Las contradicciones de la “descarbonización”

Parece contradictorio que se ponga tanto énfasis en el cierre de las centrales a carbón y no tanto en otras fuentes que siguen dañando directamente la salud de los habitantes, como son las fuentes móviles, especialmente aquellas que usan diésel. A las cuales, incluso, se las beneficia con un menor impuesto específico que a las gasolinas.

Miércoles, 19 de diciembre 2018

En Chile, entre los meses de enero y octubre del presente año, el 40% de la electricidad se ha generado con centrales termoeléctricas a carbón. En el resto del mundo la situación es muy similar.

El carbón ha sido desde hace más de un siglo el responsable de gran parte del abastecimiento energético mundial, dadas sus múltiples ventajas, entre ellas, la más importante su bajo costo, comparado con otros combustibles. Sin embargo, presenta una gran desventaja: ser contaminante.

En este contexto, cuando se habla de reducción de emisiones todos los dardos han apuntado al carbón, llamando a la “descarbonización”. No obstante,  esta denominación no se refiere concretamente al carbón, sino al carbono, elemento que contienen todos los combustibles fósiles, ya que su combustión produce C02, catalogado como uno de los responsables del cambio climático.

Así las cosas, tanto sectores políticos como empresariales están acordando el cierre de las centrales a carbón, dado que aparece como un tema “popular”. Se dice, incluso, que al 2030 debieran cerrarse todas las centrales termoeléctricas a carbón. Sin embargo, poco se habla de sus efectos en la seguridad del sistema y los costos de la electricidad. Se echa de menos un estudio oficial respecto de las implicancias que esto tendrá en los precios a los clientes finales, particularmente en la pequeña y mediana industria que, en muchos casos, han transitado desde la opción de “cliente regulado” a “cliente libre” con contratos de mediano plazo, obteniendo así menores precios.

Si bien la descarbonización es necesaria., debiese llevarse adelante a través de un cierre programado de centrales, en función de su vida útil y con  especial atención en minimizar el afecto en el abastecimiento y los precios. Por otra parte, cabe recordar que las centrales termoeléctricas han debido adaptarse a la norma de emisiones locales promulgada en el año 2011, que obliga a una reducción de las emisiones de tres de los principales contaminantes atmosféricos: el material particulado, el dióxido de azufre y el óxido de nitrógeno, a niveles tan exigentes como los de Europa. Esta reducción tiene un impacto directo en la salud de la población local y del ecosistema. Asimismo, la reforma tributaria impuso un nuevo impuesto a las emisiones que hace que las centrales carboneras pierdan competitividad en el mercado.

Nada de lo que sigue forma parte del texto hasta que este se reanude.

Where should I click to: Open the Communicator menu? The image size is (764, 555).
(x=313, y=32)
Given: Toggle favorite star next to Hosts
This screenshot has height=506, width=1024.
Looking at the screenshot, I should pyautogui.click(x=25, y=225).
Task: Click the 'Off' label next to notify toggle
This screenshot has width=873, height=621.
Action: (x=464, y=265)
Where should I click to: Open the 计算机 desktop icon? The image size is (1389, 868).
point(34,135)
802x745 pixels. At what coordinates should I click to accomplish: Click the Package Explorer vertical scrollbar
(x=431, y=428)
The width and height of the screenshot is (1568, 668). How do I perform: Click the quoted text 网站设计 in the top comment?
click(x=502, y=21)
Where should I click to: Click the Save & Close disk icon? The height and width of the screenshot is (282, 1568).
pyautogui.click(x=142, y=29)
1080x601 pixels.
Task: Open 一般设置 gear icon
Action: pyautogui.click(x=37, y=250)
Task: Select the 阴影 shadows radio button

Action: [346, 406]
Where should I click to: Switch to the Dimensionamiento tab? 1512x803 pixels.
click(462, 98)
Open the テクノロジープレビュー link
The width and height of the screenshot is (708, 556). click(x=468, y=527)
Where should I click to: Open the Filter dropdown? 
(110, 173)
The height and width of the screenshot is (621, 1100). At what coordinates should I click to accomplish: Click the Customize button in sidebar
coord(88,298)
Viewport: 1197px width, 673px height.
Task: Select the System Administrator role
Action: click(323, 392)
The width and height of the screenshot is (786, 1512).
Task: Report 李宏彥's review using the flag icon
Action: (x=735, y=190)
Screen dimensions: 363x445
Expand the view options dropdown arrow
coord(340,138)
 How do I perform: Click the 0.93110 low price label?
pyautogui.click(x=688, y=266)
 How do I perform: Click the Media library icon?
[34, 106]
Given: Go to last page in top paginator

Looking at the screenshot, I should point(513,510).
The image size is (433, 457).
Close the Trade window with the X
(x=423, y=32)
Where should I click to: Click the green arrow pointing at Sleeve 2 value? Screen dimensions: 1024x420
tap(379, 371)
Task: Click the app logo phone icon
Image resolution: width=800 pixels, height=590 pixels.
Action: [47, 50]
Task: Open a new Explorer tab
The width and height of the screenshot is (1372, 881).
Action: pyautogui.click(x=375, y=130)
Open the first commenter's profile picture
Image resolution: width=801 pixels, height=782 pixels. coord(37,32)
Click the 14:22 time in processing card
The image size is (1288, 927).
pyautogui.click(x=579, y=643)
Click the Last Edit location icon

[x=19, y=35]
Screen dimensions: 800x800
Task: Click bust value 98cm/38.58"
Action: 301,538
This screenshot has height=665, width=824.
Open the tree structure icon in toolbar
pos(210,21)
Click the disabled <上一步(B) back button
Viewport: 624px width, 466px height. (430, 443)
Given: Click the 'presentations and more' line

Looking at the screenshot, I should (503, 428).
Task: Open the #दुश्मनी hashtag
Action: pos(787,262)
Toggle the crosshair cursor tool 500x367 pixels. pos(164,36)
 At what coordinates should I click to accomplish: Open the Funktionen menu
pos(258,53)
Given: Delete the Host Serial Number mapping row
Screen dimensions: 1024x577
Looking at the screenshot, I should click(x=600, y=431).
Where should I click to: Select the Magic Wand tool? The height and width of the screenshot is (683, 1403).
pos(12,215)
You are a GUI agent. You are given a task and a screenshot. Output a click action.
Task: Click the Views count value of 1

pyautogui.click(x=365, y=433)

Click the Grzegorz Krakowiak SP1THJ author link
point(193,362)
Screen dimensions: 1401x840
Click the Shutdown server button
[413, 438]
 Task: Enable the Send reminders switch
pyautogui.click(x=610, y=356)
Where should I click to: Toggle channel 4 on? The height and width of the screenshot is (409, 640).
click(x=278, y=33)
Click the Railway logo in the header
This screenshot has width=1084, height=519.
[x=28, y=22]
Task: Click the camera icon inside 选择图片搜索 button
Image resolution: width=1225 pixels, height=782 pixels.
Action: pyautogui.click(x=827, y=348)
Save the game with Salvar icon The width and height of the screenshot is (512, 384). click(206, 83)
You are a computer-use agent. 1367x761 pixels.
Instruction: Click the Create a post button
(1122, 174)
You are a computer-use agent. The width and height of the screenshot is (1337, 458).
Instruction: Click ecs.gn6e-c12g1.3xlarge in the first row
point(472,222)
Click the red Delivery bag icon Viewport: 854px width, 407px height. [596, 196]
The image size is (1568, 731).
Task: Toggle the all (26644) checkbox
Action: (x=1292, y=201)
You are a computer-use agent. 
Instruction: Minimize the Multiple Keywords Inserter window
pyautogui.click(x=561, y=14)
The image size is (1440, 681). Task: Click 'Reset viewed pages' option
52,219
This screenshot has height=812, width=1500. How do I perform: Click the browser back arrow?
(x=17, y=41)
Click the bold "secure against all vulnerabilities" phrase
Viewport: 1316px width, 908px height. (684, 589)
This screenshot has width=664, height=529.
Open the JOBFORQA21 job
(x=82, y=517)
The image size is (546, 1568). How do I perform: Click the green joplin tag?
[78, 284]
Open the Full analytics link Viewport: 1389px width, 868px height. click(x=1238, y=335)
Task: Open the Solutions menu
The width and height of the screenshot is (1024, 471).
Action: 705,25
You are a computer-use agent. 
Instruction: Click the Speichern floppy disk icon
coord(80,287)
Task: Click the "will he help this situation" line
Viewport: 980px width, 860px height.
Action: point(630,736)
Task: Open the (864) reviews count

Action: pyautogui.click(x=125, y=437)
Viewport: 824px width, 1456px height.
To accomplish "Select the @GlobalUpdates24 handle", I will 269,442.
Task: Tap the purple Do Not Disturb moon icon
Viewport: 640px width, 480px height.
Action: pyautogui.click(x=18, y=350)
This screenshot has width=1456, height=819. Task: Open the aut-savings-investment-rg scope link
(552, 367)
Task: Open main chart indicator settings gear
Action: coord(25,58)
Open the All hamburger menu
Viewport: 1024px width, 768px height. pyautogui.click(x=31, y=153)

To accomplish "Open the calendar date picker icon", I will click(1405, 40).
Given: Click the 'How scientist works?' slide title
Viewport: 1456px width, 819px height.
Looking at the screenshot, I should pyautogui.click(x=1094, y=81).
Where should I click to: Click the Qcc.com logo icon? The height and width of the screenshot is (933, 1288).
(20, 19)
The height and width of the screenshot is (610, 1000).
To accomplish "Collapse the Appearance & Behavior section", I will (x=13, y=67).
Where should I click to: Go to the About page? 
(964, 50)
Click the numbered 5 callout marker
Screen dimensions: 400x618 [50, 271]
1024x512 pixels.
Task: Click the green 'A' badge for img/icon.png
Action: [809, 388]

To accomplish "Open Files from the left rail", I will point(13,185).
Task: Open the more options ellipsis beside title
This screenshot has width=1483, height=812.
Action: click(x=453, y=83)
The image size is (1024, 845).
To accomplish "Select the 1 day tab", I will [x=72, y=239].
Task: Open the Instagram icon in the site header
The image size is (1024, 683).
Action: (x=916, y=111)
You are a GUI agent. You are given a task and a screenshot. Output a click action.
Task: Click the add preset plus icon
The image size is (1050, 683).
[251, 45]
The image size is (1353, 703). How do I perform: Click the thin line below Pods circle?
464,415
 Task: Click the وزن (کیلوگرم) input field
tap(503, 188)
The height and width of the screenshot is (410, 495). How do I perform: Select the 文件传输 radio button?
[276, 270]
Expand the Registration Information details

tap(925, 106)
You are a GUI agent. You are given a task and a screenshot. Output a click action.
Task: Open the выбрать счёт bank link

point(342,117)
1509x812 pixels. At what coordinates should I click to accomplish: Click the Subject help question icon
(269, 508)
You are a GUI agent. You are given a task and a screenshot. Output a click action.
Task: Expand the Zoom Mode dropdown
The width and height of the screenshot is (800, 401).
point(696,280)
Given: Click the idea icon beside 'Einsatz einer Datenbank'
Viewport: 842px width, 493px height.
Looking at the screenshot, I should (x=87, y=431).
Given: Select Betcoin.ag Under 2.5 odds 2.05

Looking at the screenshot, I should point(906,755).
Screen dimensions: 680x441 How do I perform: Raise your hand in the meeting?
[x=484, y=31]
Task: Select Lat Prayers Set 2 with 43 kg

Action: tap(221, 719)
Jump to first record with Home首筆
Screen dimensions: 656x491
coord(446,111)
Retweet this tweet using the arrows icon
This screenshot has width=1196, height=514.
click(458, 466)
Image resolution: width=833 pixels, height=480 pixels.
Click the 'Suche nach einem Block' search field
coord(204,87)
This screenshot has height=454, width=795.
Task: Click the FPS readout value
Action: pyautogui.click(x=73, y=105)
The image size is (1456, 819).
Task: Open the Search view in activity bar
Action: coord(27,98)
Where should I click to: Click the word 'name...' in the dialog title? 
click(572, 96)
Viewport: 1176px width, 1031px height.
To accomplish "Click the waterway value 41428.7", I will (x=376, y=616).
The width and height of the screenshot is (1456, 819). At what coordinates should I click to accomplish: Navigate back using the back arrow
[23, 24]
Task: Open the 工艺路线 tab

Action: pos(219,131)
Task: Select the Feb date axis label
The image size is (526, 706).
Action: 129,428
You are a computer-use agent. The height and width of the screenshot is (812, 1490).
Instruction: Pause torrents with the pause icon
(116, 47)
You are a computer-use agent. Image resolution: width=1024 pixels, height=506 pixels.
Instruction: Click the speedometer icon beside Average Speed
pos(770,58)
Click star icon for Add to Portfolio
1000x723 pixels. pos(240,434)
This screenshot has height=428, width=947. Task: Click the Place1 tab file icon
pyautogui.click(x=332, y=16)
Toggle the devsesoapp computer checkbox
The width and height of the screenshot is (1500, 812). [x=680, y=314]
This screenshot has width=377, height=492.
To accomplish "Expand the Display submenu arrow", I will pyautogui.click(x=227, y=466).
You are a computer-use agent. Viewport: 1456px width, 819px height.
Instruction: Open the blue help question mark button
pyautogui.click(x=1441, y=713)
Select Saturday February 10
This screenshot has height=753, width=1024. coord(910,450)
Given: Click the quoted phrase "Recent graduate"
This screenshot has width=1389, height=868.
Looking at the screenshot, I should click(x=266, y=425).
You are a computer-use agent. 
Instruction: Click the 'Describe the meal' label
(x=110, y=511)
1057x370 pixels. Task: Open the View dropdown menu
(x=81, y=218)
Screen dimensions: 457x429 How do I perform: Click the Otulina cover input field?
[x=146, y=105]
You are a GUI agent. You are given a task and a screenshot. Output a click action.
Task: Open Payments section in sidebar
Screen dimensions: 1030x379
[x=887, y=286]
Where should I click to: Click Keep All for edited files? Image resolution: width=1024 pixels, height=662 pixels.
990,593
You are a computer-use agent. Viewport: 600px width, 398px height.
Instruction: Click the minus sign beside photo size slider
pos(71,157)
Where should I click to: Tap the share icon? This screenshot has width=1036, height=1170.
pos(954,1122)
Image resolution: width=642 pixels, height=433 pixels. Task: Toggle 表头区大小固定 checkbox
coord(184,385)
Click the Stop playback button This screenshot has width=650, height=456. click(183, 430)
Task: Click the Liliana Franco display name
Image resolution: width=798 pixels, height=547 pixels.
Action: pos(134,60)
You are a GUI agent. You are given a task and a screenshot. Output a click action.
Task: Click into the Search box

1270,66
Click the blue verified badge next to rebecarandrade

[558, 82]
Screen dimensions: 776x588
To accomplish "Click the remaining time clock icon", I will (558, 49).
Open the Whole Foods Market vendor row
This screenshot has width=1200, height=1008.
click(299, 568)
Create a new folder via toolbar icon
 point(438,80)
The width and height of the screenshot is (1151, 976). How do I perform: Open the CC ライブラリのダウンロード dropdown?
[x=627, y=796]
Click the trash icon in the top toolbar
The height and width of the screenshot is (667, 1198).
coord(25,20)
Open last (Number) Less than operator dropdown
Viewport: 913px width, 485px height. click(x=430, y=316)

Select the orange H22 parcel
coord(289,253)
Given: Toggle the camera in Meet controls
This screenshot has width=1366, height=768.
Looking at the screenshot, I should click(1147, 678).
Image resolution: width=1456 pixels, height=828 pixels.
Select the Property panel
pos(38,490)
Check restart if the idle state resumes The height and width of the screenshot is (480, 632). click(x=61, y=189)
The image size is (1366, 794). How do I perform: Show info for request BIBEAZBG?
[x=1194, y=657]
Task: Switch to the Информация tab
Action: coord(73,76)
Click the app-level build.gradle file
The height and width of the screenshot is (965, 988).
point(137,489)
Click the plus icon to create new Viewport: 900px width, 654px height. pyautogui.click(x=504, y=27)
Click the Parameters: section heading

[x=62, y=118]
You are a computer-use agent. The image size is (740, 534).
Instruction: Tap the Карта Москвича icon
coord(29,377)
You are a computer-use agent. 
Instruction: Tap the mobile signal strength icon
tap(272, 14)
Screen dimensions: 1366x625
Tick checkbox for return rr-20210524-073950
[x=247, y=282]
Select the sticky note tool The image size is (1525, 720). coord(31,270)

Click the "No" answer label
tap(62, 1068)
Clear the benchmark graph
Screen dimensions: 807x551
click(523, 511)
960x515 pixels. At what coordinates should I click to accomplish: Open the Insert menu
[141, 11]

Parece contradictorio que se ponga tanto énfasis en el cierre de las centrales a carbón y no tanto en otras fuentes que siguen dañando directamente la salud de los habitantes, como son las fuentes móviles, especialmente aquellas que usan diésel. A las cuales, incluso, se las beneficia con un menor impuesto específico que a las gasolinas.

Si se trata de contribuir a disminuir los gases efecto invernadero y cumplir los acuerdos que Chile ha tomado al respecto, cabe consignar que, según un informe reciente dentro de las “actividades de quema de combustible” y que por tanto emiten C02, las "Industrias de la energía” aportan el 41,5% del total y en segundo lugar se ubica '•Transporte’' con un 31,3%.

También parece paradójico no escuchar voces proponiendo medidas para controlar las emisiones de metano que provocan las heces de los ovinos y vacunos, toda vez que ya existen mecanismos para atenuarlas. Se estima que el metano contribuye con un 15% al calentamiento global y se espera que a finales del siglo XXI el efecto de este gas supere al del dióxido de carbono.